George Soros delivers a speech at his dinner at the World Economic Forum in Davos, Switzerland. Photograph: Fabrice Coffrini/AFP/Getty Images
George Soros delivers a speech at his dinner at the World Economic Forum in Davos, Switzerland. Photograph: Fabrice Coffrini/AFP/Getty Images

George Soros: China is using tech advances to repress its people

This article is more than 5 years old

Artificial intelligence and machine learning ‘are being used for authoritarian control’

The billionaire philanthropist George Soros has delivered a stinging attack on China with a warning that Xi Jinping’s regime is using breakthroughs in machine learning and artificial intelligence to repress its people.

Soros used his annual dinner at the World Economic Forum to say Xi was the most dangerous opponent of open societies and to call on the west to crack down on Chinese tech companies that he said were being used as a means of authoritarian control.
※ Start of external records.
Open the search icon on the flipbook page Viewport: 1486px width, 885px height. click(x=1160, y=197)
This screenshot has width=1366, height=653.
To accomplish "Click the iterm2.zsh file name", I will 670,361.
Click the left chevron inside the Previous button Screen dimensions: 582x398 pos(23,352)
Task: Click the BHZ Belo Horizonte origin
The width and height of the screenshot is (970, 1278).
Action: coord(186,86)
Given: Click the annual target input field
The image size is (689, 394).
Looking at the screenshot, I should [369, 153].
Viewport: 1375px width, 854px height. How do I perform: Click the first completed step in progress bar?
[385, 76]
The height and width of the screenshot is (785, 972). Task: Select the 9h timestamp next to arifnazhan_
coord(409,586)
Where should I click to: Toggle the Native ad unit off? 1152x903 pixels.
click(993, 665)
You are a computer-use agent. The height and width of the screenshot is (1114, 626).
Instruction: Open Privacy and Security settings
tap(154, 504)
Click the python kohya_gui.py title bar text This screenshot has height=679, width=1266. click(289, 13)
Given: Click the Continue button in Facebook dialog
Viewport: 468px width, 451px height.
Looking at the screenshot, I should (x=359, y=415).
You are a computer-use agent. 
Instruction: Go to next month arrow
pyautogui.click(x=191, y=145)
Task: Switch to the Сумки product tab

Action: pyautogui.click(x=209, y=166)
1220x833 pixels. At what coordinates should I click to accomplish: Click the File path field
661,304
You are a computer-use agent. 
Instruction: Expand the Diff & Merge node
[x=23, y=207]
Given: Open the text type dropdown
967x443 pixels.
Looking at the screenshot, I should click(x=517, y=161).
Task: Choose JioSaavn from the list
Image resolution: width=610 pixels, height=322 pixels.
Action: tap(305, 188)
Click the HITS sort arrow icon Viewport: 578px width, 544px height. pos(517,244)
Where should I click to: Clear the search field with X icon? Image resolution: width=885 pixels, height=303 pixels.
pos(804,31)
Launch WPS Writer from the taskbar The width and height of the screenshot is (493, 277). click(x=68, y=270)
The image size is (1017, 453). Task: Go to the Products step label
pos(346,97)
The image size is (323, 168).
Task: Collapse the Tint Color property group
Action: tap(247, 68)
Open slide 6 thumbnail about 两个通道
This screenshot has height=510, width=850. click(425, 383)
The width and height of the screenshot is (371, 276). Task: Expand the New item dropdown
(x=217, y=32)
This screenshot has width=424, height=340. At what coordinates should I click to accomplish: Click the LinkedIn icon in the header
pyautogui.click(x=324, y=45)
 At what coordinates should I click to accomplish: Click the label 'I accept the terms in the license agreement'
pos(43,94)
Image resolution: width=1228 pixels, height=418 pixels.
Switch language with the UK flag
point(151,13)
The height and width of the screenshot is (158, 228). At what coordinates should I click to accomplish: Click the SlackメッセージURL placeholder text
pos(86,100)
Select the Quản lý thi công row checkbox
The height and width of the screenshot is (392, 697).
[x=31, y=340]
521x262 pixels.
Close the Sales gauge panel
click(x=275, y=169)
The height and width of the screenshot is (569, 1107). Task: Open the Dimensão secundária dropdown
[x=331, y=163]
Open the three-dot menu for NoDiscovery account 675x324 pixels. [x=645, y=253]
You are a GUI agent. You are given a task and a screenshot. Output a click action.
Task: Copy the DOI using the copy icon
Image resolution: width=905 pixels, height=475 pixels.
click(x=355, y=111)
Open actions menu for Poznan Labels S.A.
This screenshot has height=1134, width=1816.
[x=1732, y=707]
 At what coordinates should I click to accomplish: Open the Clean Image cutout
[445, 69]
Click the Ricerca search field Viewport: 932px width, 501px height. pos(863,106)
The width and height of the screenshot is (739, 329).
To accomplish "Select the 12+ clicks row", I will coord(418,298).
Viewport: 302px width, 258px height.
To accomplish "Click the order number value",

“I want to call attention to the mortal danger facing open societies from the instruments of control that machine learning and artificial intelligence can put in the hands of repressive regimes. I’ll focus on China, where Xi Jinping wants a one-party state to reign supreme,” Soros said.

In the past, Soros has used his keynote Davos address to attack Donald Trump, and he again criticised the US president for his handling of China. There was a risk, Soros said, of a cold war between the world’s two biggest economies turning into a hot one.

The former hedge fund dealer said that in China all “the rapidly expanding information available about a person is going to be consolidated in a centralised database to create a ‘social credit system’.

“Based on that data, people will be evaluated by algorithms that will determine whether they pose a threat to the one-party state. People will then be treated accordingly.”

China, he added, was not the only authoritarian regime in the world, but it was the wealthiest, strongest and most developed in machine learning and AI.

Soros said there was an undeclared struggle between the west and China over governance of the internet. China wanted to dictate rules and procedures that governed the digital economy by dominating the developing world with its new platforms and technologies.

“Last year I still believed that China ought to be more deeply embedded in the institutions of global governance, but since then Xi Jinping’s behaviour has changed my opinion,” he said.

“My present view is that instead of waging a trade war with practically the whole world, the US should focus on China. Instead of letting [the Chinese tech companies] ZTE and Huawei off lightly, it needs to crack down on them.

“If these companies came to dominate the 5G market, they would present an unacceptable security risk for the rest of the world.”

Soros said Trump was taking the wrong approach to China: making concessions to Beijing and declaring victory while renewing his attacks on US allies.

“This is liable to undermine the US policy objective of curbing China’s abuses and excesses. The reality is that we are in a cold war that threatens to turn into a hot one.”